Be that as it may, it certainly can be said that the advancement of humanity and the progress of civilization was driven by the discovery and continuous improvement of tools. And in our modern age, many of these tools are being made more convenient, more powerful, and more functional by the application and evolution of electronics technology.

Cars and electricity have been closely linked from the start

A prime example of this development is the automobile. Even in its earlier stages, the car would not have been possible without electricity. The internal combustion engine requires an electrical spark from a spark plug to ignite the fuel, and without the electric starter motor, even getting the engine to run would be a major undertaking. Without headlights or windshield wipers, the car could not drive at night or in the rain, and without brake lights or winkers, the number of collisions would certainly rise. We can categorize these types of equipment as "electrical equipment necessary for moving the car."

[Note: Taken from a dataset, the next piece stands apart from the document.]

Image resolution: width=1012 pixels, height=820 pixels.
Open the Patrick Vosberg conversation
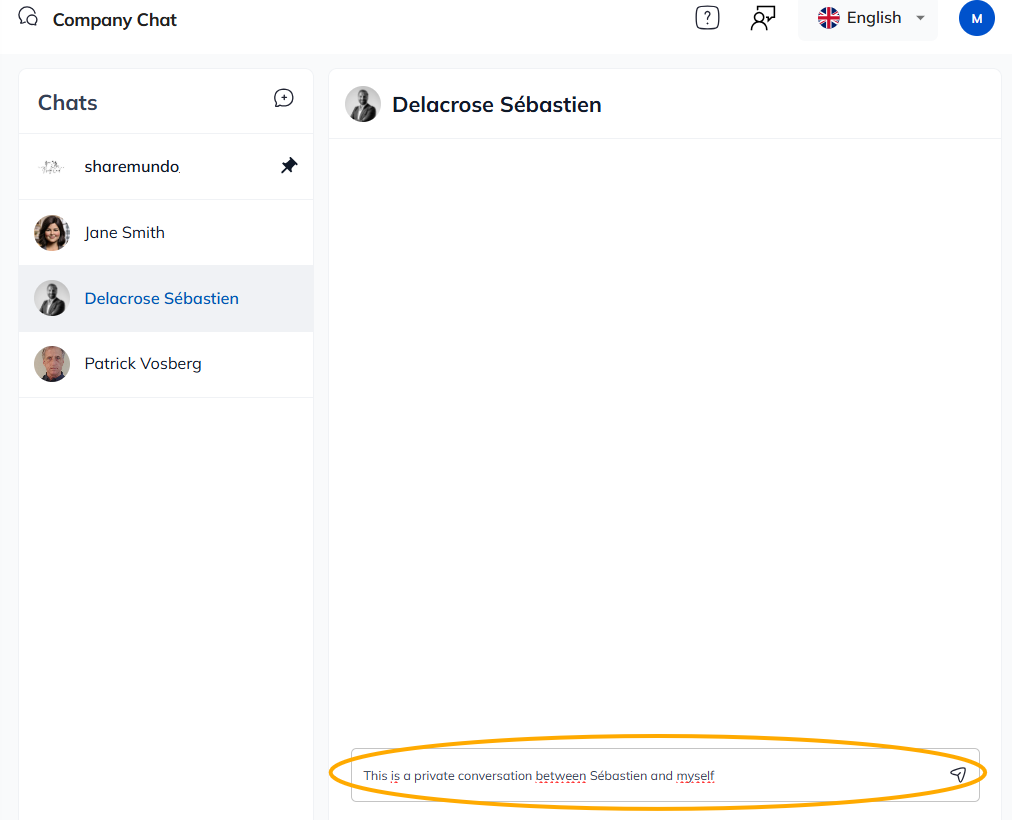tap(143, 364)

On the other hand, the value of the car as a product has increased through the addition of electrical equipment that makes driving more pleasurable, such as air conditioning, car audio systems, car navigation systems, etc. Various sensors are indispensable for electronic systems controlling the engine and other aspects of the car. In recent years, it has become more common to take some of the information provided by these sensors and present it to the driver in an easy to grasp format, thereby contributing to more efficient and better driving.
For example, an indicator that directly shows the actual fuel consumption at any moment helps enormously with realizing fuel economy, and indicators showing the timing for oil changes and other necessary actions help to keep the car in optimum condition. A system that warns the driver when the external temperature drops below three degrees centigrade alerts him or her to the possibility of road surface freezing. Recently, some manufacturers equip their cars with systems that can analyze driving patterns and provide guidance for safe and economical driving.
Tire pressure warnings, anti-lock braking systems (ABS), electronic slip control (ESC), collision prevention systems and similar features that contribute actively to driving safety are being increasingly included as standard equipment. We may call this category "electrical equipment for comfort and safety."

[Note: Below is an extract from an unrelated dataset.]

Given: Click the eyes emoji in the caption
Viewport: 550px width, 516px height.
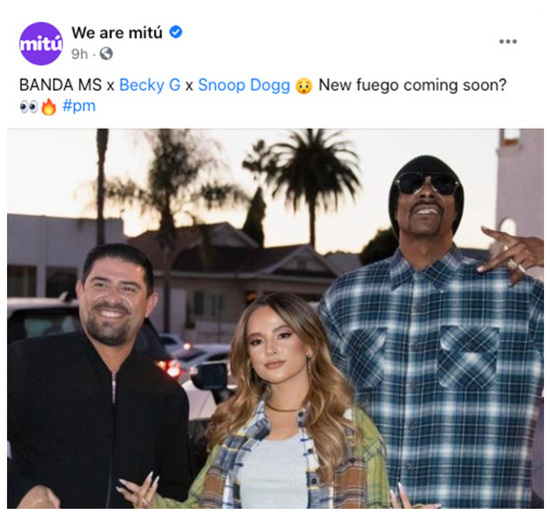Looking at the screenshot, I should click(29, 107).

Over the course of the past twenty years or so, the importance of new electronics technologies has increased notably. In order to preserve the earth's environment and resources, improving the fuel economy of cars has become a critical and pressing goal, and electronic systems that directly contribute to better performance are attracting wide interest. Developments in this field began in the mid-1970s, starting with electronic control for ignition and fuel systems. What originally had been performed by purely mechanical means now was put under electronic control, resulting in drastically improved flexibility. Suddenly, it became possible to adjust the amount of fuel supplied to the engine as well as the ignition timing over a much wider range. This in turn enabled designers to successfully combine output performance with cleaner exhaust emissions.

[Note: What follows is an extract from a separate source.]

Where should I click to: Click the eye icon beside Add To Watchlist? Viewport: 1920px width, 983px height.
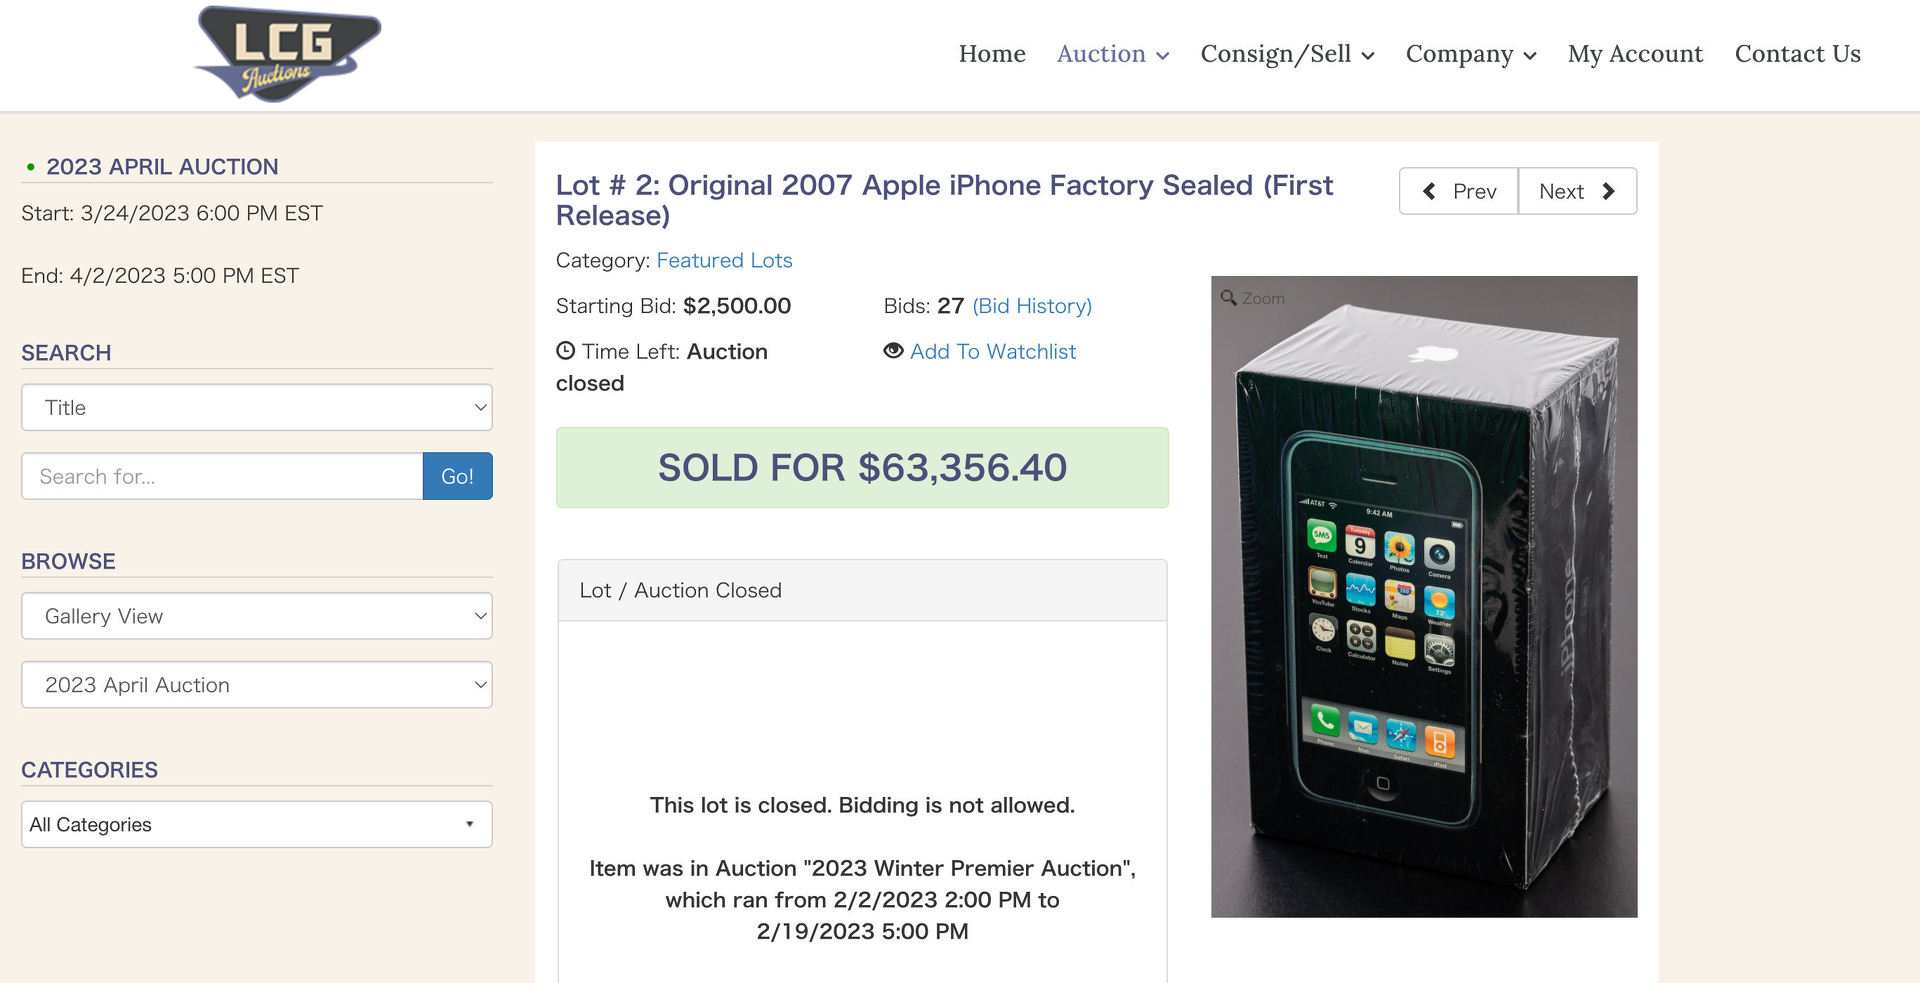[x=893, y=351]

Nevertheless, until about ten years ago, a car with a displacement in the 2-liter class consumed about 1 liter of fuel for every 10 kilometers when driving in an urban environment. By contrast, cars in the same class these days habitually get about 15 to 20 kilometers per liter. The biggest reason why this improvement in fuel economy came about is the impending introduction of fuel economy standards worldwide, such as the CAFE (Corporate Average Fuel Efficiency) standard.
If average fuel consumption figures calculated on the basis of every car sold by a manufacturer do not meet certain CAFE standards, the manufacturer's name may be made public, penalties may apply, or a limit may be imposed on the number of cars that can be sold. Because this affects especially manufacturers with high sales figures for large and luxurious cars that tend to consumer more fuel, there is strong pressure on improving the fuel economy of all models in a company's lineup.